# DOCUMENT EXTRACT
= Beginning of Section =

Chicken Lentil Recession Salad (Printable)

Tender chicken, lentils, and crisp vegetables combine for a nutritious, high-fiber salad perfect for any season.

# What You'll Need:

→ Proteins

01 - 2 cups cooked chicken breast, shredded or diced (about 10.5 oz)
02 - 1 cup dried brown or green lentils (or 2 1/2 cups cooked lentils)

→ Vegetables

03 - 1 cup cherry tomatoes, halved
04 - 1 cup cucumber, diced
05 - 1/2 cup red onion, finely diced
06 - 1/2 cup carrot, grated
07 - 1/4 cup fresh parsley, chopped

→ Dressing

08 - 4 tbsp extra virgin olive oil
09 - 2 tbsp lemon juice
10 - 1 tbsp Dijon mustard
11 - 1 garlic clove, minced
12 - 1/2 tsp salt
13 - 1/4 tsp black pepper

→ Optional Add-Ins

14 - 1/4 cup crumbled feta cheese
15 - 1/4 cup toasted sunflower seeds

# Directions:

01 - Rinse lentils under cold water. Place in a saucepan, cover with water, bring to a boil, then reduce heat and simmer for 20 to 25 minutes until tender but not mushy. Drain and allow to cool.

= End of Section =

# STUDY QUESTIONS
- 1) How long does the chicken lentil salad recipe say to simmer the lentils?
- 2) In the chicken lentil salad recipe, swap "crisp" for "crunchy" and write out the text from "Tender chicken, lentils, and" up to and including "cups cooked lentils)".

# RECORDED DATA

= Beginning of Section =

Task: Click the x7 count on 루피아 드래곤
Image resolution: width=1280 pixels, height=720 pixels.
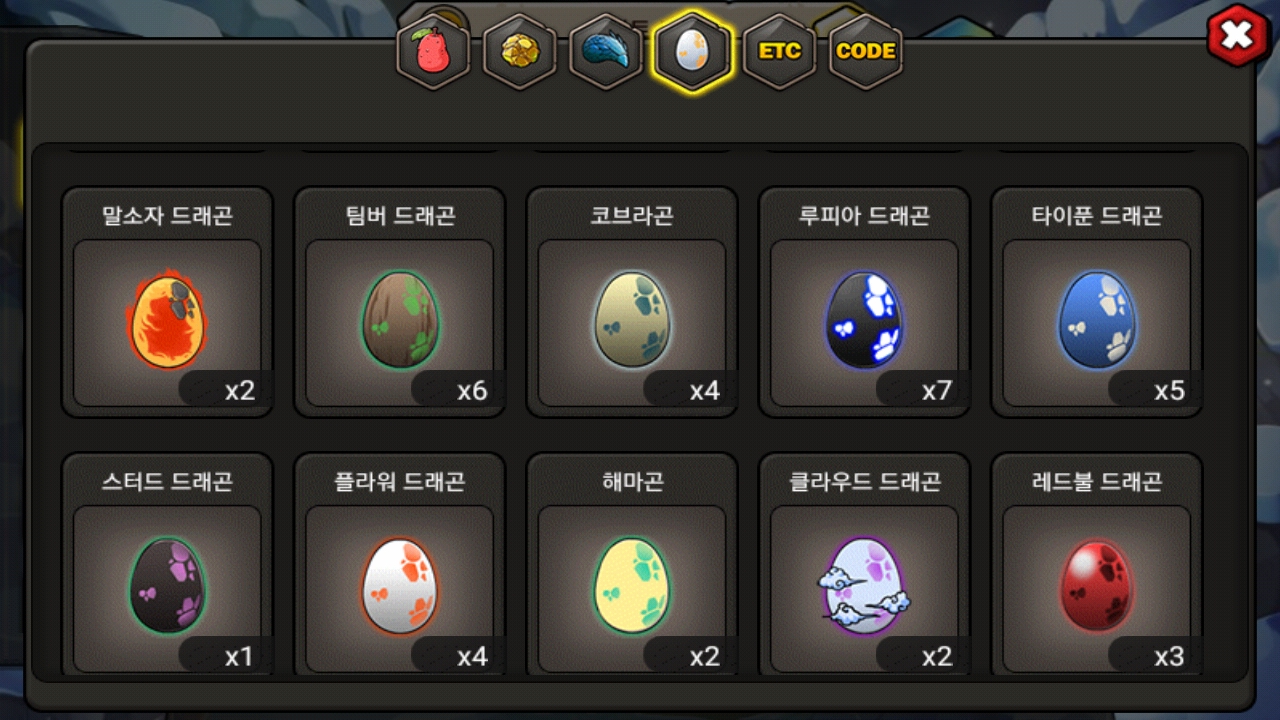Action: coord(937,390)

= End of Section =
= Beginning of Section =

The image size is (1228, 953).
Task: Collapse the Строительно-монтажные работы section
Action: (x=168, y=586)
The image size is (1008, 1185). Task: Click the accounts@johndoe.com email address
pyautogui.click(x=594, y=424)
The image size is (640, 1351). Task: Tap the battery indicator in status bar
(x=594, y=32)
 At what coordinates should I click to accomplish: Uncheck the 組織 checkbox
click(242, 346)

= End of Section =
= Beginning of Section =

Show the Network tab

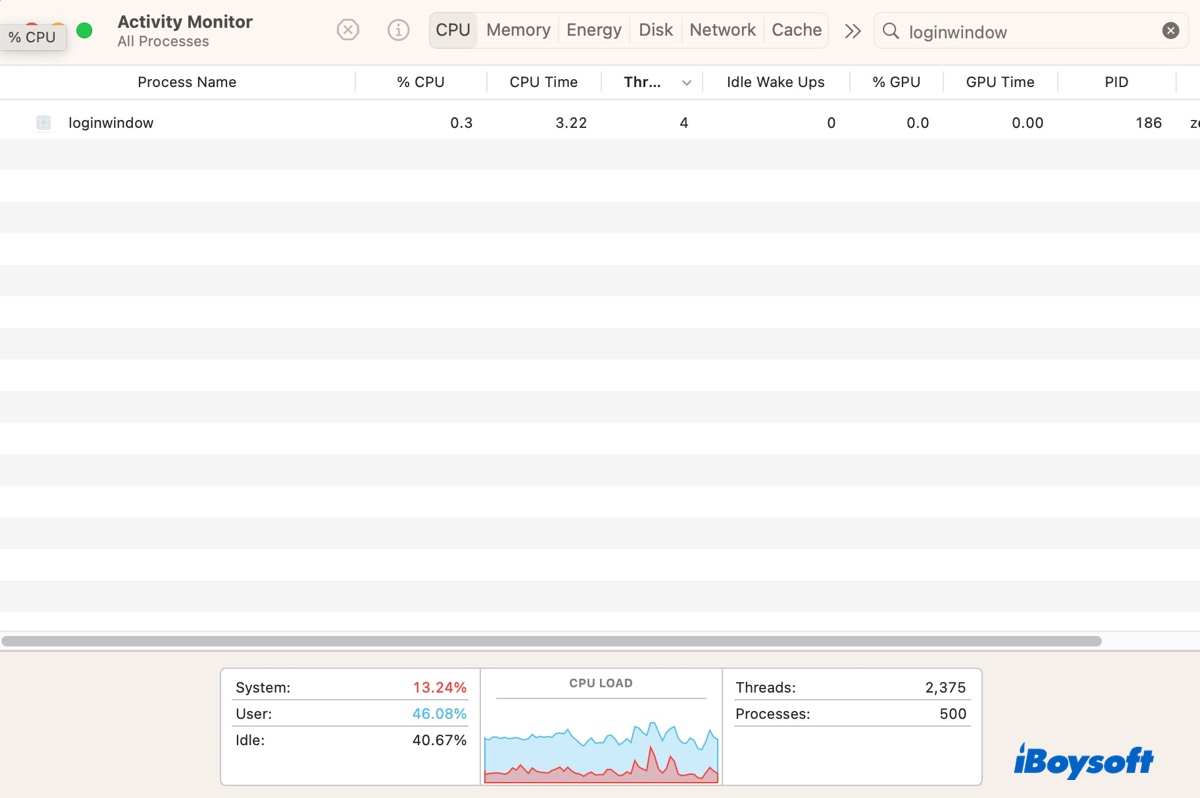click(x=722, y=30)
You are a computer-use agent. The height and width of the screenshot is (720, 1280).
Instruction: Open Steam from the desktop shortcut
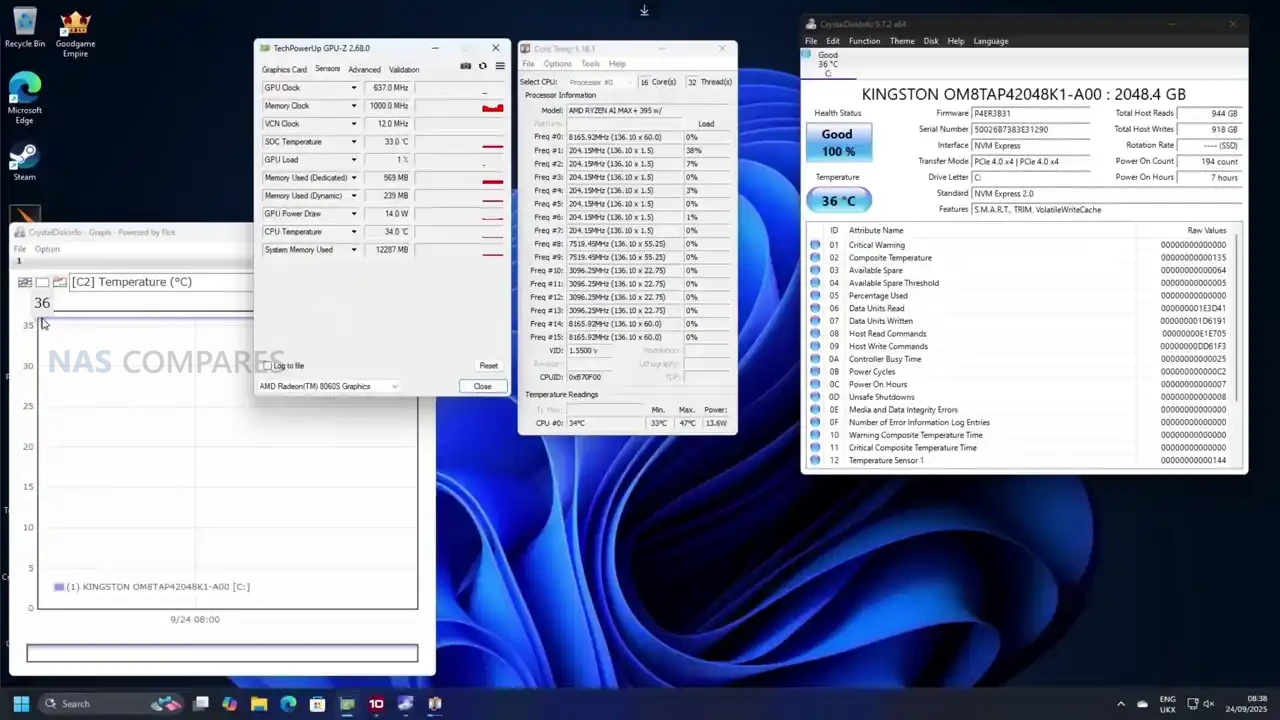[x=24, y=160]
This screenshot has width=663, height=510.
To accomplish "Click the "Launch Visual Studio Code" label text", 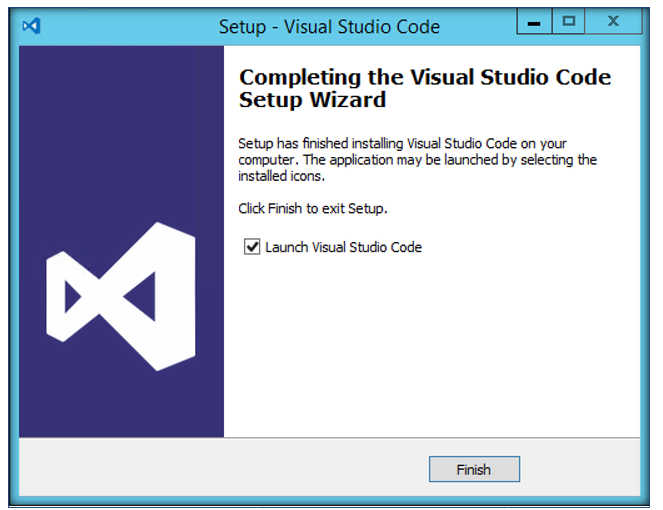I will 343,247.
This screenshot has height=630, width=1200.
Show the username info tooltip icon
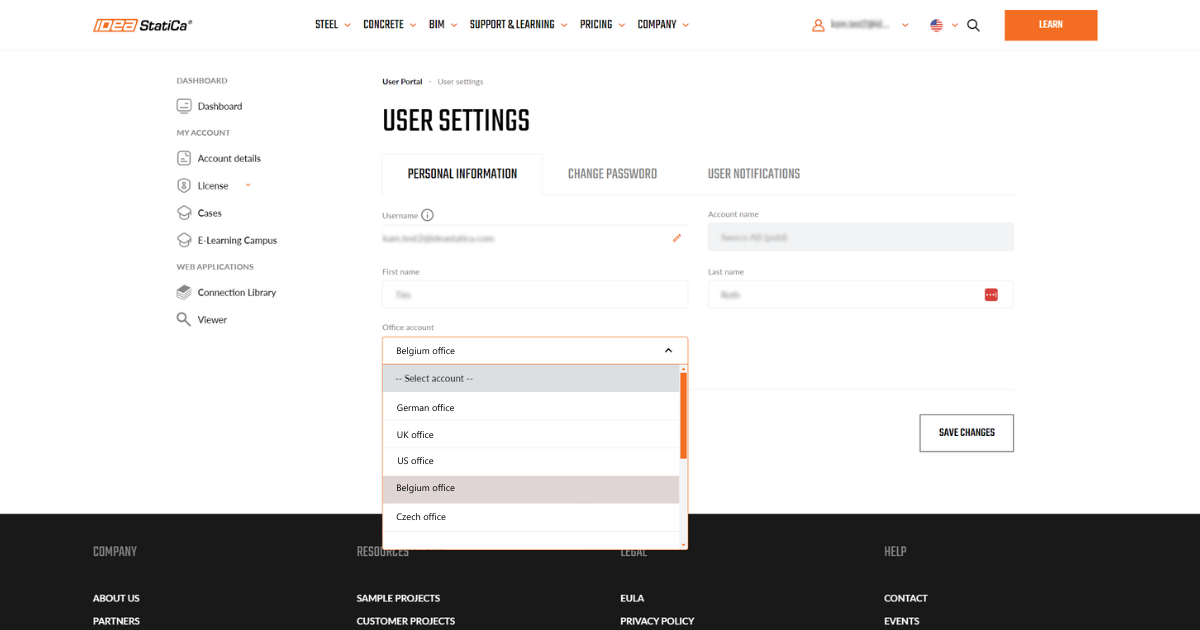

= End of Section =

# ANSWERS PROVIDED
- 1) For 20 to 25 minutes, until tender but not mushy.

- 2)
Tender chicken, lentils, and crunchy vegetables combine for a nutritious, high-fiber salad perfect for any season.

# What You'll Need:

→ Proteins

01 - 2 cups cooked chicken breast, shredded or diced (about 10.5 oz)
02 - 1 cup dried brown or green lentils (or 2 1/2 cups cooked lentils)